Task prompt:
Exact repetition of every record is required.

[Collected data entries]
= Beginning of Section =
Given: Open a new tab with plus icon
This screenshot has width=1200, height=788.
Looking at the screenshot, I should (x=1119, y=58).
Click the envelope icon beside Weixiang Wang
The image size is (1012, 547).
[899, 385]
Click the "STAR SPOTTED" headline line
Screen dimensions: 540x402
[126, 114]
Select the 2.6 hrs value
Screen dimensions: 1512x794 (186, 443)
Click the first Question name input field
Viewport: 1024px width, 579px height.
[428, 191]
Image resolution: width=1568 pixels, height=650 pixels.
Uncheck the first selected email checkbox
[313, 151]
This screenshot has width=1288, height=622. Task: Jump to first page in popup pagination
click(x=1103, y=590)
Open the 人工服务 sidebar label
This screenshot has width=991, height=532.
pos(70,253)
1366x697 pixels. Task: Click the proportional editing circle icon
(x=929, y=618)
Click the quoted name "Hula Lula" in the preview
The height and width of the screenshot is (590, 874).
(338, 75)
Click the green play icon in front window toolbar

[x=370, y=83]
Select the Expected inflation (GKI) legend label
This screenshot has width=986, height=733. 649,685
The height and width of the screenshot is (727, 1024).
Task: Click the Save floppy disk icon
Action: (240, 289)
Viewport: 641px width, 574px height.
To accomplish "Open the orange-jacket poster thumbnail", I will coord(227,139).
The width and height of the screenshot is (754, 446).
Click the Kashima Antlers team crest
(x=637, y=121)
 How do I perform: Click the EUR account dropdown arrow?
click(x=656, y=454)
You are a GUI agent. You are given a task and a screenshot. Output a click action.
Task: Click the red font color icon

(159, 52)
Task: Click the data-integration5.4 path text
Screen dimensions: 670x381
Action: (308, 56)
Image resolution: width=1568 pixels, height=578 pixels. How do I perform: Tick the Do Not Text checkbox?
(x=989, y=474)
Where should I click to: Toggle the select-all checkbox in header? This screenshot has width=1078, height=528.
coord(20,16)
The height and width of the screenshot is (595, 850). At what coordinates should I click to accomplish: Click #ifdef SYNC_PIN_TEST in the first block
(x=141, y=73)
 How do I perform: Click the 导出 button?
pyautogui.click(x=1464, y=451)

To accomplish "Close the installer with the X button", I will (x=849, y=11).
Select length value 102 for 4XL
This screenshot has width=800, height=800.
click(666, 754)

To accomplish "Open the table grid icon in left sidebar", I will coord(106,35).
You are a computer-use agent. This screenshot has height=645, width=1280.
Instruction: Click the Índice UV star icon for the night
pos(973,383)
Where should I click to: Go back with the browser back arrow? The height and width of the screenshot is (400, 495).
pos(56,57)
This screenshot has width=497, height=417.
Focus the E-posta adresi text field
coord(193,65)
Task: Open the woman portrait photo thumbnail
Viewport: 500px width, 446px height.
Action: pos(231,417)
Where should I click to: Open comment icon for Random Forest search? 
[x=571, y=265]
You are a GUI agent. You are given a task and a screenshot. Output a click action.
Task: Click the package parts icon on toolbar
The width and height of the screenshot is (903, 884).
= End of Section =
Answer to this problem:
Given: Open a new tab with plus icon
This screenshot has width=1200, height=788.
Looking at the screenshot, I should (x=1119, y=58).
Click the envelope icon beside Weixiang Wang
The image size is (1012, 547).
[899, 385]
Click the "STAR SPOTTED" headline line
Screen dimensions: 540x402
[126, 114]
Select the 2.6 hrs value
Screen dimensions: 1512x794 (186, 443)
Click the first Question name input field
Viewport: 1024px width, 579px height.
[428, 191]
Image resolution: width=1568 pixels, height=650 pixels.
Uncheck the first selected email checkbox
[313, 151]
This screenshot has width=1288, height=622. Task: Jump to first page in popup pagination
click(x=1103, y=590)
Open the 人工服务 sidebar label
This screenshot has width=991, height=532.
pos(70,253)
1366x697 pixels. Task: Click the proportional editing circle icon
(x=929, y=618)
Click the quoted name "Hula Lula" in the preview
The height and width of the screenshot is (590, 874).
(338, 75)
Click the green play icon in front window toolbar

[x=370, y=83]
Select the Expected inflation (GKI) legend label
This screenshot has width=986, height=733. 649,685
The height and width of the screenshot is (727, 1024).
Task: Click the Save floppy disk icon
Action: (240, 289)
Viewport: 641px width, 574px height.
To accomplish "Open the orange-jacket poster thumbnail", I will coord(227,139).
The width and height of the screenshot is (754, 446).
Click the Kashima Antlers team crest
(x=637, y=121)
 How do I perform: Click the EUR account dropdown arrow?
click(x=656, y=454)
You are a GUI agent. You are given a task and a screenshot. Output a click action.
Task: Click the red font color icon

(159, 52)
Task: Click the data-integration5.4 path text
Screen dimensions: 670x381
Action: (308, 56)
Image resolution: width=1568 pixels, height=578 pixels. How do I perform: Tick the Do Not Text checkbox?
(x=989, y=474)
Where should I click to: Toggle the select-all checkbox in header? This screenshot has width=1078, height=528.
coord(20,16)
The height and width of the screenshot is (595, 850). At what coordinates should I click to accomplish: Click #ifdef SYNC_PIN_TEST in the first block
(x=141, y=73)
 How do I perform: Click the 导出 button?
pyautogui.click(x=1464, y=451)

To accomplish "Close the installer with the X button", I will (x=849, y=11).
Select length value 102 for 4XL
This screenshot has width=800, height=800.
click(666, 754)

To accomplish "Open the table grid icon in left sidebar", I will coord(106,35).
You are a computer-use agent. This screenshot has height=645, width=1280.
Instruction: Click the Índice UV star icon for the night
pos(973,383)
Where should I click to: Go back with the browser back arrow? The height and width of the screenshot is (400, 495).
pos(56,57)
This screenshot has width=497, height=417.
Focus the E-posta adresi text field
coord(193,65)
Task: Open the woman portrait photo thumbnail
Viewport: 500px width, 446px height.
Action: pos(231,417)
Where should I click to: Open comment icon for Random Forest search? 
[x=571, y=265]
You are a GUI agent. You are given a task and a screenshot. Output a click action.
Task: Click the package parts icon on toolbar
The width and height of the screenshot is (903, 884).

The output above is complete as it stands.